A research team led by Tanveer Ahmad reports a next-generation CAR T engineering strategy aimed at two leading causes of relapse in hematologic malignancies: poor CAR T-cell persistence and tumor antigen escape. The work was published by a multi-institution collaboration anchored at the Multidisciplinary Centre for Advanced Research and Studies, Jamia Millia Islamia, with contributing partners spanning academia, hospitals, and industry.

The study integrates AI-guided CAR design with targeted protein degradation to improve durability. Researchers first built a large in-silico library of CAR constructs and paired it with in vitro screening to train CARMSeD, a predictive model that flags CAR designs prone to self-activation and dysfunction. Using this workflow, the team optimized bispecific CD20/CD19 CAR T cells, reporting improved persistence and enhanced anti-tumor activity.

To further extend functional longevity, the platform adds a PROTAC-based module that selectively degrades AKT3, shifting cells toward a fitter, memory-like state. The authors report this intracellular tuning supports FOXO4-linked mitochondrial fitness, increases central memory differentiation, and reduces mTOR signaling—changes associated with reduced exhaustion and improved persistence.

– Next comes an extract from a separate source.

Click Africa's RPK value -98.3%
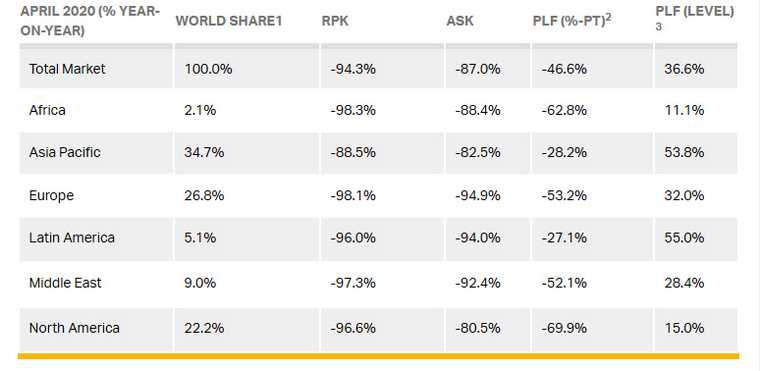point(353,110)
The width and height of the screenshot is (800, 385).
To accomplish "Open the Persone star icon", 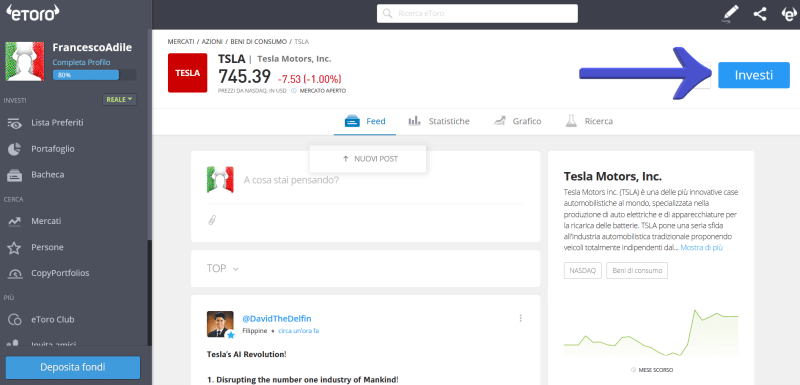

Finally, to counter antigen-negative relapse, the researchers extended the approach into a trispecific CAR T concept that co-expresses a secretable CD3/CD22 bispecific engager, enabling tumor killing even in CD19/CD20-negative settings. The strategy demonstrated activity across patient-derived leukemia samples and was also evaluated in solid tumor models, highlighting potential broader applicability.